妊娠・出産を希望する声優には、それら大きなライフイベントを経て仕事をどうするかという問題がつきものです。

本記事では、女性の声優の現状や結婚後の働き方などを紹介します。

女性の声優の現状

女性声優も男性声優と同様に活躍することができますし、この業界は実力さえあれば女性だからと言って差別されることはほぼありません。

男女問わず、結婚後も育児をしながら働く声優は大勢います。

女性の声優の強み・弱み

女性の強みは、やはり女性キャラクターの演技ができることです。

男性が女性を演じることもまれにありますが、男性が女性の声を出すのは至難の業です。

また、子ども向けや高齢者向け番組などのナレーションでは女性声優の活躍が目立ちます。

この業界では男性も女性も同様に働くことができるため、仕事をする上で男性声優との差を意識することはないでしょう。

声優の結婚後の働き方・雇用形態

結婚への不安

「恋愛や結婚をによってこれまでのイメージが失われる」「ファンを失望させるのでは」という不安を抱える人が多いようです。

こういった悩みは女性特有のものではなく、とくに人気のある男性声優なども抱くものです。

結婚後の活躍

結婚したとしても声が変わるわけではありませんので、これまでと同じように活躍することは十分可能です。

家族を持つ、子育てをするなど新たな経験をすることで演技にも幅が出るかもしれません。

声優は子育てしながら働ける?

産休や育休を取得する人は増えている

産前・産後休業や育児休業を取得する声優は非常に増えています。

2018年には、レギュラーを多く持つ人気声優の沢城みゆきさんが産休・育休を取得したことで話題になりました。

女性の声優が産休や育休を取り、代役を立てるということはこれまでにも行われてきました。

人気声優の林原めぐみさんが産休を取った際には、レギュラーとして声を当てていたアニメ『ポケットモンスター』の代役を平松晶子さんが、岡村明美さんが産休を取った際には、アニメ『ONE PIECE』の代役を山崎和佳奈さんがそれぞれ務めています。

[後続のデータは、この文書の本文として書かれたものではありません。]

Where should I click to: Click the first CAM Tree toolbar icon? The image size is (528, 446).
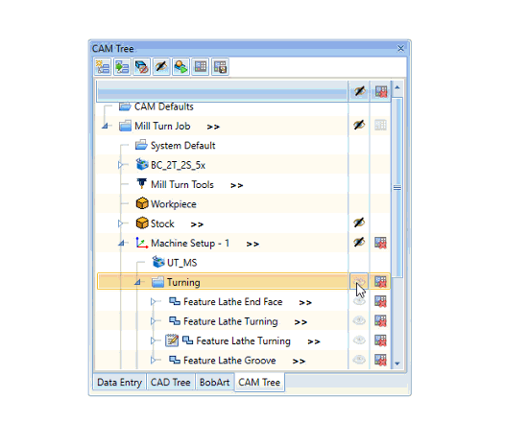(x=103, y=66)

また産休・育休を取得することを見込んで、あらかじめその役のセリフやナレーションだけを先に収録するなど、代役や後任を立てずに続投できる配慮をする企業もあるようです。

とはいえ、他の職業に比べると不安定な仕事であるため、休業明けに仕事はあるのか、もともと持っていた仕事に戻れるのかと悩む人も少なくありません。

休業前と同様に活躍できるのかという不安から比較的短期間で仕事に復帰する人が多いようです。

声優は女性が一生働ける仕事?

声優は男性も女性と同様に一生活躍できる仕事です。

また、アニメや映画ではお年寄りのキャラクターもいますし、年齢を重ねた落ち着いた声でのナレーションを求める番組もあるため、加齢を理由に仕事がなくなることはないでしょう。

定年はありませんし、ベテラン声優ともなれば、声優としてだけでなく後進の指導にあたるなど仕事の幅も広がります。

女性の声優のキャリアパスのまとめ

声優業界では、男性も女性も同じように活躍しています。

女性声優の強みは、男性には出せない女性特有の声で女性キャラクターを演じることができる点です。

妊娠・出産の際は産休・育休の取得に協力的な事務所もありますし、代役を立てて番組を続行する方法もあります。

年齢を重ねた声にもまた魅力があり、加齢を理由に仕事がなくなることはないでしょう。

声優として表舞台を去ったあとも経験を生かして後進の指導にあたることができます。